For my Universally Designed Lesson Planning Project #1, I choose to look at college students, as that is the population that I currently work with and am taking classes to work with. I am focusing on students with chronic illnesses as learners, but more specifically students with Postural Orthostatic Tachycardia Syndrome or POTS. This is my main disability, so I felt I would be able to relate my own experience of being a college student with POTS to this assignment.

POTS, also known as Orthostatic Intolerance, is a disorder of the autonomic nervous system or dysautonomia (Christensen, 2002). As described in the article, “Standing up to gravity,” the autonomic nervous system is responsible for increasing heart rate and constricting blood vessels when a person without Orthostatic Intolerance goes from sitting or lying to standing. In a person with POTS, rather than maintaining blood pressure, the blood pressure falls, causing symptoms in the individual. While these symptoms are exacerbated by standing, people with POTS are most frequently symptomatic after moving to an upright position, and symptoms may be mediated by lying down, and allowing the autonomic nervous system to not have to work so hard to regulate blood pressure. The most common symptoms are “orthostatic palpitations and tachycardia, lightheadedness, disabling fatigue, exercise intolerance… cognitive impairment” (Karas, Grubb, Boehm & Kip, 2006) as well as “nausea… headache [and] pallor” (Christensen, 2002).

With an understanding of what POTS is, we can try to look at this group in terms of what their strengths and weaknesses would be as learners. To begin with, people with POTS may have difficulty sitting or standing for prolonged periods of time. This can be troublesome with college level courses, as most range from about an hour to three hours in lengths, where the student usually spends most of the time sitting. If the student was taking lab classes, such as for a science degree, they also may be standing for long periods of time. In a traditional college class environment, people with POTS may not be able to make it through a class without becoming symptomatic. However, people with POTS would have the potential to be very successful in non-traditional classrooms, such as online courses. It is also possible that on days where the student couldn’t attend class, they could have the class video-taped, they could teleconference into the class, or have notes taken for them. For lab classes, being able to do the lab work in smaller time periods or with the help of a partner who could do most of the standing an moving around could prove to make the learning environment successful for the person with POTS.
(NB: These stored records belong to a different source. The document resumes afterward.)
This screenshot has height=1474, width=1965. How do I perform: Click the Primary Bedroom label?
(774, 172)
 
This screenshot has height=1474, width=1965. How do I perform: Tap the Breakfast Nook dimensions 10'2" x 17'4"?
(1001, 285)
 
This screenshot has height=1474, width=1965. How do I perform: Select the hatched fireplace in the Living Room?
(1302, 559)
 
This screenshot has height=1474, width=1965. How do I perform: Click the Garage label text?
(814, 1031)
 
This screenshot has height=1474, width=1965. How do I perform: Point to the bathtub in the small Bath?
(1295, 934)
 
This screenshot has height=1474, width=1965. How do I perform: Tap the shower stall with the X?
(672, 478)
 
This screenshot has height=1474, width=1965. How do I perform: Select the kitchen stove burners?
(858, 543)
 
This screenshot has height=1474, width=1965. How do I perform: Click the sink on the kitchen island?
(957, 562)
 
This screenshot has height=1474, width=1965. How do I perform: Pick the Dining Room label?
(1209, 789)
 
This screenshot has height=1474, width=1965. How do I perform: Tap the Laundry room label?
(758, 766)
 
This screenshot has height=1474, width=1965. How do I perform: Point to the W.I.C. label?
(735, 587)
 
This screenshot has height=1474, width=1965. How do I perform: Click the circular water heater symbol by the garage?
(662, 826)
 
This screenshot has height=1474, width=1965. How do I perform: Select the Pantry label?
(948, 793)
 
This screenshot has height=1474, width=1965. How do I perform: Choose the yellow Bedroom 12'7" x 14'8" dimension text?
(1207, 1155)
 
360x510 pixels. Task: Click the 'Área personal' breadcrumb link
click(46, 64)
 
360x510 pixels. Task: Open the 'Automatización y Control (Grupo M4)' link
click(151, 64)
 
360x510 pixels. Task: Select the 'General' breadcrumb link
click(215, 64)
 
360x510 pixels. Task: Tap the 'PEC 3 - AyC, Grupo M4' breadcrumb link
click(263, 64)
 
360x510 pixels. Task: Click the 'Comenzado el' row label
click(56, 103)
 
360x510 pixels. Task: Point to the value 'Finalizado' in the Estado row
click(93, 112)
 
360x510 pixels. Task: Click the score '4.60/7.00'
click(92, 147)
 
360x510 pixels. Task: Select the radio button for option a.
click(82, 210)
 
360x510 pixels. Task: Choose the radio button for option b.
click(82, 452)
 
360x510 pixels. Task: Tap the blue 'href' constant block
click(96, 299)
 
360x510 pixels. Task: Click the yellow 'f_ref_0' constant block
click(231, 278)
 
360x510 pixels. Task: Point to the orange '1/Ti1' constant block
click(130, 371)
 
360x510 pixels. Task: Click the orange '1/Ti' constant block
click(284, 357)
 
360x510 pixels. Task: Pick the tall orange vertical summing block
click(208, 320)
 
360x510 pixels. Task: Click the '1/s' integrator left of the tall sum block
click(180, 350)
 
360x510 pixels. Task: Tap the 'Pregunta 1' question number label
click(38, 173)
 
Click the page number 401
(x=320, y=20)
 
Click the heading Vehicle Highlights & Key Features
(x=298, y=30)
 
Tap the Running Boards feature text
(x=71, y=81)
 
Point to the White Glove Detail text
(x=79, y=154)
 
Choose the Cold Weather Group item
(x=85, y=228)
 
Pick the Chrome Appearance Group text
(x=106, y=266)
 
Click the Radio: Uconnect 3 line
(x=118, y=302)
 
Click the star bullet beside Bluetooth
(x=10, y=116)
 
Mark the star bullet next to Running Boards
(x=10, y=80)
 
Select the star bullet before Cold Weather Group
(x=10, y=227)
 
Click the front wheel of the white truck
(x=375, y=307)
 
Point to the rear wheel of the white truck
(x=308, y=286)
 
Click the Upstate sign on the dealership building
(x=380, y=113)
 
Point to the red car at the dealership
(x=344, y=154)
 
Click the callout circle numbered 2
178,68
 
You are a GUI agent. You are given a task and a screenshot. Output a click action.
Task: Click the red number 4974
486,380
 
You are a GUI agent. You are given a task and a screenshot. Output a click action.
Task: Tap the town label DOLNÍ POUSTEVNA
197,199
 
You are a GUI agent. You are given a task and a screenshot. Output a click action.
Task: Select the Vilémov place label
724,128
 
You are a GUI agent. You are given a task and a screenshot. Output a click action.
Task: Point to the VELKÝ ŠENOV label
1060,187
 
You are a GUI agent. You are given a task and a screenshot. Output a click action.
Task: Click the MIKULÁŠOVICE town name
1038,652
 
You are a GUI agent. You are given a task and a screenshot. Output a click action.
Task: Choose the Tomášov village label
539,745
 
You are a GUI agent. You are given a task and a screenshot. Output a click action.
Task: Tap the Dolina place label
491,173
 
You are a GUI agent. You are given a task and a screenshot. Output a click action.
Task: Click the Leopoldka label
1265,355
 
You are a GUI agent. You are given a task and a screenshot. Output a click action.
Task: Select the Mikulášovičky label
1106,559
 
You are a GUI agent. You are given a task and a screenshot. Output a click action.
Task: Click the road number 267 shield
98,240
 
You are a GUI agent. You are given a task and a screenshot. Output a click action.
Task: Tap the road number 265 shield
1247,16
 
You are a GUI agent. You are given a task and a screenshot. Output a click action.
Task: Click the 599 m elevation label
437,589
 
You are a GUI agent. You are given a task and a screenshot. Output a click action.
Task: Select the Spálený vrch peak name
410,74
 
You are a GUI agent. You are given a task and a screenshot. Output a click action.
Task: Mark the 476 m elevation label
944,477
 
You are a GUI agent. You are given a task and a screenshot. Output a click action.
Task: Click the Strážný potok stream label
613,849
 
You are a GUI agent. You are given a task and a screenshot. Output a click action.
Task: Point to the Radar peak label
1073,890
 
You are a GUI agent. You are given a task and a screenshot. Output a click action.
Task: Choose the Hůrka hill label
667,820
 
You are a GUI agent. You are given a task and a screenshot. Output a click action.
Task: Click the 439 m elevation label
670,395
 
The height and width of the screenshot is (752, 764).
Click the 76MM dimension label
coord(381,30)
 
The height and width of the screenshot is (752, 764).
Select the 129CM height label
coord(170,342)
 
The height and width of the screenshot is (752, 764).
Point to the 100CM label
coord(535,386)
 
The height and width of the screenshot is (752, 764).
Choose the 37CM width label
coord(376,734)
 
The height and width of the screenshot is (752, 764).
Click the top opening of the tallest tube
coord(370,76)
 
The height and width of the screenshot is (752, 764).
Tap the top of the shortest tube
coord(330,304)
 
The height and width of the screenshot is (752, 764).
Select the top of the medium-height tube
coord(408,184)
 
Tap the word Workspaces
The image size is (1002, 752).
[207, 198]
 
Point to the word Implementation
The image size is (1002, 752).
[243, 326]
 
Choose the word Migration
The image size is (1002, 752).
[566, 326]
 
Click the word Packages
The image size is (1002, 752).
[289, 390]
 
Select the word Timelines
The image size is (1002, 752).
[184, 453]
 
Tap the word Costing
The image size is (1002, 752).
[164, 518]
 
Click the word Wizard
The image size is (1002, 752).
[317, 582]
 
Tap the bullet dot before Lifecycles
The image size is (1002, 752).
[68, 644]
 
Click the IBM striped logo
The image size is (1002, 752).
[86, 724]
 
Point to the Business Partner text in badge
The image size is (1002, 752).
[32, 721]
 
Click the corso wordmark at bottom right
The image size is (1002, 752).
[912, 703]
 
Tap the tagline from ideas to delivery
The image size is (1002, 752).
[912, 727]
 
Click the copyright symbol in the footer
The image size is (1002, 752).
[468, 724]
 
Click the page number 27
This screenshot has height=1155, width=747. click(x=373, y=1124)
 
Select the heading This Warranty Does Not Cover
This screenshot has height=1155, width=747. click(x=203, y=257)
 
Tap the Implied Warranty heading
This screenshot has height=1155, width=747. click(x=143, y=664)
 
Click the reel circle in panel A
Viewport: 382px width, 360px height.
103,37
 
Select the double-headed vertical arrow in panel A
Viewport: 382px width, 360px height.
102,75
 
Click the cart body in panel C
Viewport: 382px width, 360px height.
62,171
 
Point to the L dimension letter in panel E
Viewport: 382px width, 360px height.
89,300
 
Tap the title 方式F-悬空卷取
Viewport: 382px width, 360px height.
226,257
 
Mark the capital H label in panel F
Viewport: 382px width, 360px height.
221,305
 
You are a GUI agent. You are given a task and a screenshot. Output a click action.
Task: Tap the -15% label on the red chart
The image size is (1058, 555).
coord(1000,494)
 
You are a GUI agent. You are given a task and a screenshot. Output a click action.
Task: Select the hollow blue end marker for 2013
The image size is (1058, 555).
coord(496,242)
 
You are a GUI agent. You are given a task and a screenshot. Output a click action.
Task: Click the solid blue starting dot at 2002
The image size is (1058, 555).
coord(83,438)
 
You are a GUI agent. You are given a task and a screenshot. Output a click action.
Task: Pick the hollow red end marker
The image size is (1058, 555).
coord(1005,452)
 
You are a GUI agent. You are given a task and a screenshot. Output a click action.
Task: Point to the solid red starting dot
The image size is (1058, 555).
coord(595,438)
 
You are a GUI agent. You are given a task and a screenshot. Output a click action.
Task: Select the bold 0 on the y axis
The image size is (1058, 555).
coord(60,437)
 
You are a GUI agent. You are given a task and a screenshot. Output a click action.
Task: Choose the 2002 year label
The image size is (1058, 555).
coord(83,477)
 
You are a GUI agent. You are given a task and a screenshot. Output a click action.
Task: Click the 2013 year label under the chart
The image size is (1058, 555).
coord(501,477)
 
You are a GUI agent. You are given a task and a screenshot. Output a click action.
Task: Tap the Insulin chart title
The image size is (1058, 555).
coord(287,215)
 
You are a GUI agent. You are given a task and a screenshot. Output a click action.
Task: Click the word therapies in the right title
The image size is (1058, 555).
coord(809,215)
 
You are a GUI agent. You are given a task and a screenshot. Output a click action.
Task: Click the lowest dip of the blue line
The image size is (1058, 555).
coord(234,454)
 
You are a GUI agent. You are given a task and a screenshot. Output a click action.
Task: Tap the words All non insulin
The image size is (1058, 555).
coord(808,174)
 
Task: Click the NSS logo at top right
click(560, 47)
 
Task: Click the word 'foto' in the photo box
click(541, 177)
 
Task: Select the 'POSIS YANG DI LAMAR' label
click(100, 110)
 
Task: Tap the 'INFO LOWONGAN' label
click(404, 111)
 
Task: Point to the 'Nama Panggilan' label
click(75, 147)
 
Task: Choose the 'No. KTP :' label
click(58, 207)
These are examples of one of the best characteristics of people with POTS as learners; they are familiar with having to be creative. This comes from the fact that POTS is a relatively new diagnosis, with little information on ways to mediate it (some ideas for regulation were discussed in “A status report on chronic fatigue syndrome”), so people with POTS have had experience with navigating and “working” the system. They have had to become creative with how they experience their day to day life, knowing that even a trip to the grocery store can become an intolerable experience. Knowing this, I believe that people with POTS tend to have more experience thinking outside the box and being flexible. They probably haven’t been able to do a number of daily tasks in the traditional way, so they may be able to view alternatives to traditional lesson instruction as well.

People with POTS may also have difficulty as learners because of the cognitive impairment associated with the syndrome. They are known to have impaired concentration, difficulty finding the word they want to use, and mental fog, or clouding of consciousness. This could make the learning process very frustrating, as they may have trouble reaching the information they are trying to attain, and could be made worse by timed exercises and classes based on specific vocabulary (since they may have trouble remembering a specific word).

Based on their personal experience, people with POTS may be more patient or less patient, as learners, based on their previous experience. They may be more patient learners because it probably hasn’t been easy for them to obtain diagnosis, and therefore, able to obtain accommodations from their institution of learning. Traditionally, a tilt table test is done to prove that a person has POTS. However, this may not be an accurate measure for all patients (Natelson & Lange, 2002). In addition to this, many doctors are as yet not aware of this as a diagnosis, so may not even know to order a tilt table test (I am still usually the one explaining what POTS is to the doctors who need to treat me for it!). This could mean that the person with POTS becomes very patient, having had to wait a long time for diagnosis, which could translate to how they are in the learning environment. On the flip side, they also could be very impatient, having had to wait such a long time for diagnosis or having had their condition challenged by medical professionals. As an example, in the paper “POTS versus deconditioning: the same or different,” it is challenged as to whether people with POTS have merely become deconditioned because of their lack of movement and that the deconditioning is actually what they are experiencing as symptoms (Joyner &Masuki, 2008). Since POTS patients have likely been challenged over whether their symptoms are psychogenic, they may be very impatient and guarded as learners.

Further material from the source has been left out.